Provincies boos over afschaffen MEP
29 augustus 2006
De colleges van Gedeputeerde Staten van de provincies Drenthe,
Fryslân, Groningen en Noord-Holland spreken in een brief aan minister
Wijn van Economische Zaken hun boosheid uit over het abrupte
stopzetten van de subsidieregeling Milieukwaliteit
Elektriciteitsproductie (MEP). De colleges wijzen erop dat het
vertrouwen van ondernemers en organisaties die met enthousiasme, inzet
en risico werken aan (de voorbereiding van) duurzame energie
projecten, hierdoor ernstig is geschaad. Dat heeft nadelige gevolgen
voor de ontwikkeling van deze provincies tot een energieregio onder de
vlag van Energy Valley.
Het abrupt stopzetten van de regeling heeft negatieve gevolgen voor
tientallen projecten gericht op biobrandstoffen, biogassen en
windenergie. Veel van die projecten zijn al in een vergevorderd
stadium van voorbereiding. Voor een aantal projecten (bv.

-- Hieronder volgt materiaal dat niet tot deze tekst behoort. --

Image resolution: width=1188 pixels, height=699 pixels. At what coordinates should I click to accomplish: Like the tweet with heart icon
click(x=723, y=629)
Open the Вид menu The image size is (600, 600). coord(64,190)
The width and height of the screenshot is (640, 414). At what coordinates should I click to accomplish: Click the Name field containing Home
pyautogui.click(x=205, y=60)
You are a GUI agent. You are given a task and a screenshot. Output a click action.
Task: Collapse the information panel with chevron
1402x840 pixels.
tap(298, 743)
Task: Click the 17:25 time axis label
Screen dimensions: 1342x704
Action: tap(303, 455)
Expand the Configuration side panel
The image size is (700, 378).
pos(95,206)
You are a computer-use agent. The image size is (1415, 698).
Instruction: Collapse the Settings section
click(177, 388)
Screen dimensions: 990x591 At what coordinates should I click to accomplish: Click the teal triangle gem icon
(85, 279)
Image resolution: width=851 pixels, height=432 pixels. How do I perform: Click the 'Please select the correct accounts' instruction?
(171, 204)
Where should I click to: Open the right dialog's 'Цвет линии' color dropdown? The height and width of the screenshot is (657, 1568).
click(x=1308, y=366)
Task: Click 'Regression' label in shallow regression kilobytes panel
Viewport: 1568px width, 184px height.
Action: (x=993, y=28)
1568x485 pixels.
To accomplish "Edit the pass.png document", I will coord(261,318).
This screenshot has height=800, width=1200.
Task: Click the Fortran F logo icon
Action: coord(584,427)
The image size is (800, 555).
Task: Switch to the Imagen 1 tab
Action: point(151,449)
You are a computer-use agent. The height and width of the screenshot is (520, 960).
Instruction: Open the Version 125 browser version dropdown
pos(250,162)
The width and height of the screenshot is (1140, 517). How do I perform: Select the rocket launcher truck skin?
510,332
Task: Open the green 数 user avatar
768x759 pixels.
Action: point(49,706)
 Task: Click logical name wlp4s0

mestvergistingsprojecten) leidt het op nul stellen van de MEP-subsidie
zelfs tot stopzetten van deze projecten. Diverse initiatieven
(bedrijven en particulieren) lijden hierdoor financiële en dus
economische schade.
De colleges vinden de motivatie van het besluit - met de huidige
subsidieaanvragen wordt de doelstelling van 9% duurzame energie in
2010 gehaald - om de MEP te stoppen moeilijk te begrijpen. Eén van de
doelstellingen van de rijksoverheid is juist om samen met
marktpartijen en maatschappelijke organisaties een duurzame
energievoorziening te realiseren binnen 50 jaar. Dat er 9% duurzame
energie is in 2010 zien de colleges als eerste stap naar een duurzame
energievoorziening over 50 jaar. Om de doelstelling voor over 50 jaar
te halen is vertrouwen in de overheid bij initiatiefnemers van
duurzame energieprojecten doorslaggevend. Dat vertrouwen wordt met dit
besluit om zeep geholpen.
De colleges doen een dringend beroep op de minister om het besluit te
heroverwegen en de regeling te handhaven.